Legal form: To do business in Hong Kong, one can set up a sole proprietorship, a partnership or register one's own company incorporated elsewhere as an overseas company in Hong Kong. However, the most common form of business entity in Hong Kong is the private limited company, which limits the liability of the shareholders to the capital subscribed.
Name of the company: Hong Kong private limited companies must use the suffix Limited or Ltd. to denote limited liability. The following names to be used, require licensing: Bank, Insurance, Assurance, Re-Insurance, Trust, Trustee, Savings, Royal, Asset management, Fund Management, Investment Fund, Building Society, Municipal, Chartered, Chamber of Commerce, Tourist Association, Kaifong, Mass Transit, Underground Railway. Names denoting any connection to local, state or national Governments are generally prohibited.
Memorandum and Articles of Association: A company is incorporated in Hong Kong by application made to the Registrar of Companies. Memorandum and Articles of Association and Declaration of Compliance must be lodged with the Registrar. Memorandum specifies the activities in which the company may engage and Articles of Association specifies the rules governing the internal management of the company. A Notice of Situation of Registered Office is also required to be filed within fourteen days of the date of incorporation. Business registration fee has to be paid to the Inland Revenue Department within 30 days after the date of anniversary of incorporation, and then each year thereafter. Government fee is HK$2,600.
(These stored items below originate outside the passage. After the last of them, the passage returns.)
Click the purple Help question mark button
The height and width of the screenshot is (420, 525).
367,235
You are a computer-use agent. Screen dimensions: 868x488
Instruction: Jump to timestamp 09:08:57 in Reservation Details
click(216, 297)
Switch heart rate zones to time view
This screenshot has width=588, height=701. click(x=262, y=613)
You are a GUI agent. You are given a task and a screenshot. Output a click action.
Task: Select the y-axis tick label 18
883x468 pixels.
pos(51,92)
Shareholders: A minimum of one shareholder is required which may be an individual or a corporate body. Details of the shareholders must be filed and appear on the public file, but anonymity can be preserved by the use of nominee shareholders. Shares must be expressed in a fixed amount. "No par value" or "bearer" shares are not permitted. While it is usual for the share capital to be expressed in Hong Kong dollars, it can be expressed in any currency. A multiple currency share capital is also permissible.
The share capital: There is no specific minimum capital requirement. The standard authorized share capital is HK$ 10,000. The minimum issued capital is two shares of par value.
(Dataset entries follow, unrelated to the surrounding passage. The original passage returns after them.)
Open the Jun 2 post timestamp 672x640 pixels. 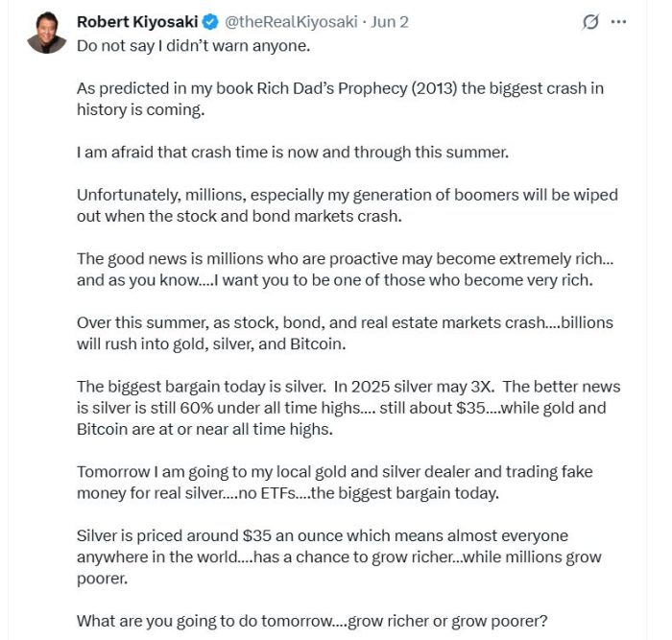[x=390, y=22]
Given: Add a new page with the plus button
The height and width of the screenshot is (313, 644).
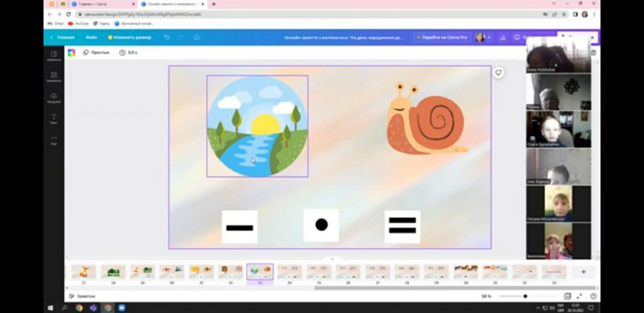Looking at the screenshot, I should coord(583,272).
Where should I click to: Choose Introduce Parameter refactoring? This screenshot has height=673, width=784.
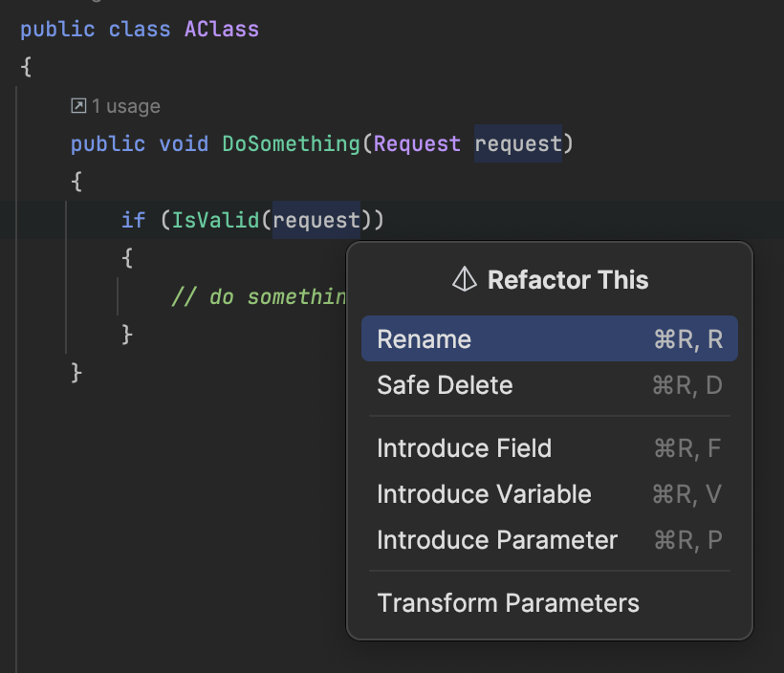click(497, 540)
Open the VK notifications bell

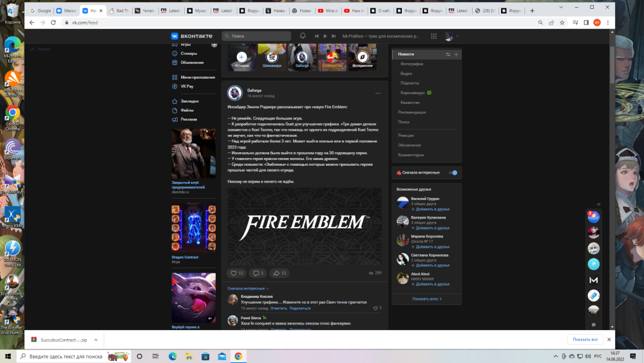click(x=303, y=36)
Directors of the company: Hong Kong limited company requires a minimum of one director and corporate directors are permitted. Details of the directors appear on the public file, but anonymity can be preserved by the use of nominee directors. There is no requirement to have resident directors.
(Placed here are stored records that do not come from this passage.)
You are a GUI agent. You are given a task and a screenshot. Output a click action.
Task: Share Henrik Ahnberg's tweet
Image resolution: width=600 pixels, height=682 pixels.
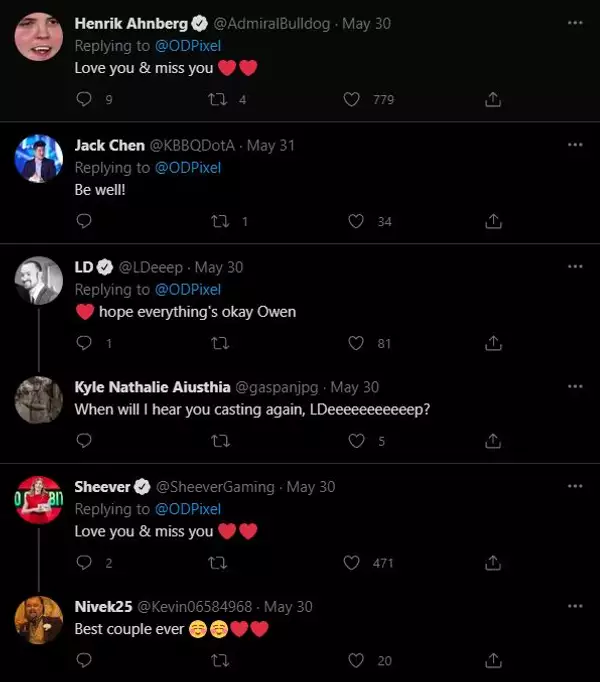(492, 99)
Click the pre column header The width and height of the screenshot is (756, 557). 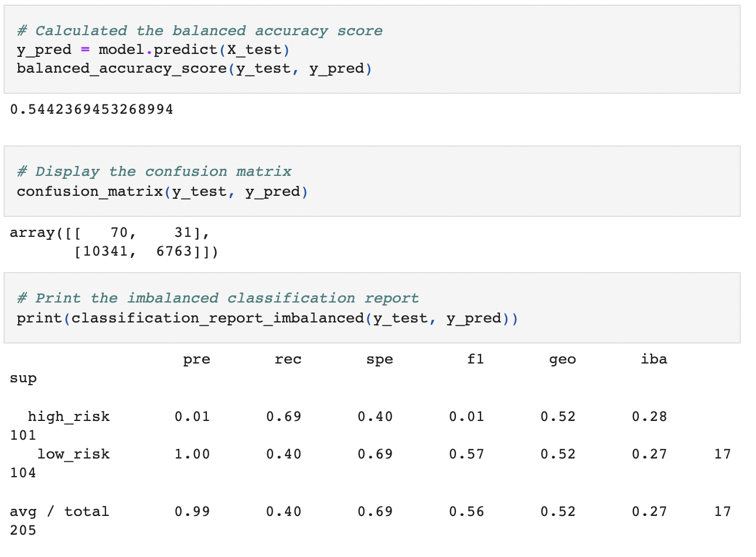196,359
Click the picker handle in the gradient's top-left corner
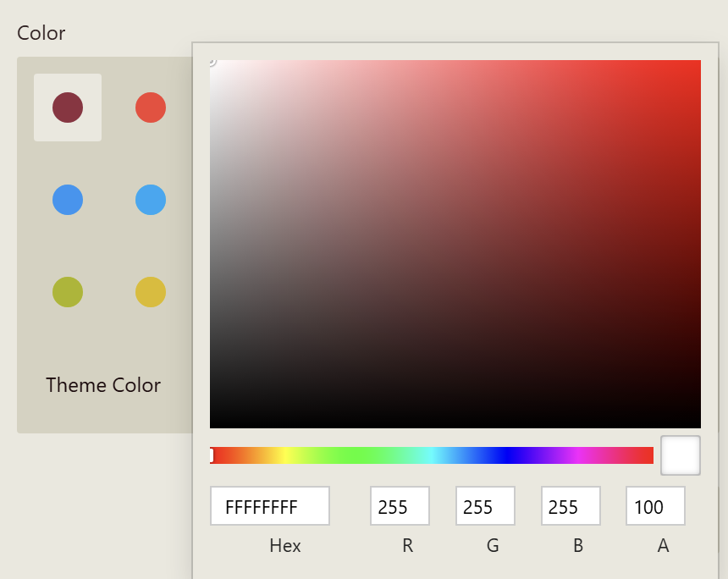Screen dimensions: 728x579 click(x=211, y=61)
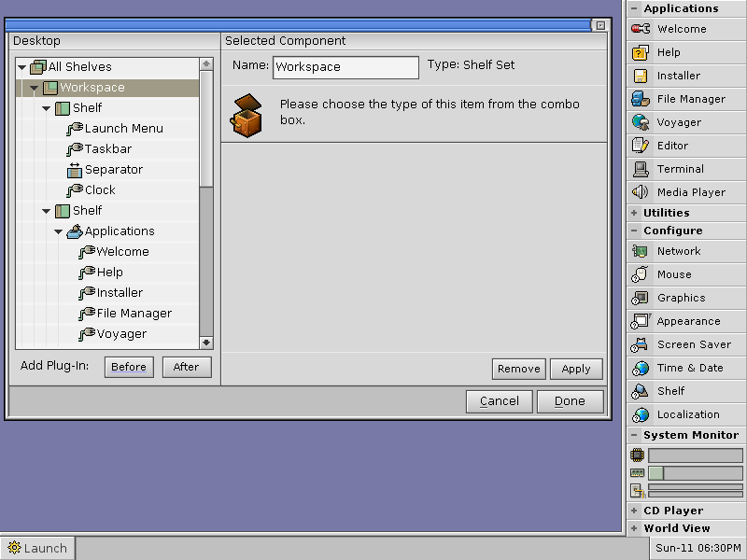
Task: Click a System Monitor usage gauge
Action: 696,455
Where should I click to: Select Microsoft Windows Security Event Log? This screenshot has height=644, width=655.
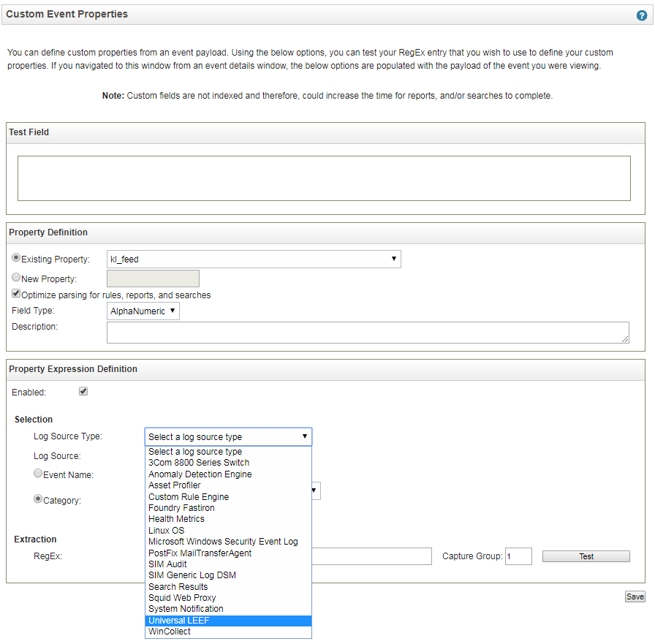[x=223, y=541]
Registered office and secretary: Every company, registered in Hong Kong is required to have a registered office and address there, which should be notified to the Registrar. Hong Kong registered companies must also have secretary, who can be corporate body or individual resident in Hong Kong.
Taxation: Hong Kong is one of the few countries in the world that tax on a territorial basis. Many countries levy tax on a different basis and they tax the worldwide profits of a business, including profits derived from an offshore source. Hong Kong profits tax is only charged on profits derived from a trade, profession or business carried on in Hong Kong. Consequently, this means that a company, which carries on a business in Hong Kong, but derives profits from another place, is not required to pay tax in Hong Kong on those profits. Hong Kong sourced income is currently subject to a rate of taxation of 17,5 percent.
Audit and financial returns: A Hong Kong company must keep accounting records, which may be kept at the registered office address or elsewhere at the discretion of the directors. Every company must appoint an auditor who must be a member of the Hong Kong Society of Accountants and hold a practicing certificate. Although there is no requirement to file accounts with the Registrar, there is a requirement to file accounts with the tax authorities. Annual return is required to be filed to the Companies Registry within 42 days after the date of anniversary of incorporation, and then each year thereafter. Government filing fee is HK$105.
Meetings: Company meetings need not be held in Hong Kong. An annual general meeting (AGM) must be held once in every calendar year and not more than 15 months after the last preceding AGM. However, a company need not hold its first AGM until 18 months of its incorporation. A company can dispense with the holding of AGM if everything that is required or intended to be done at the meeting is done by resolutions.
Time needed for Hong Kong company formation: Usually it is up to 10 working days.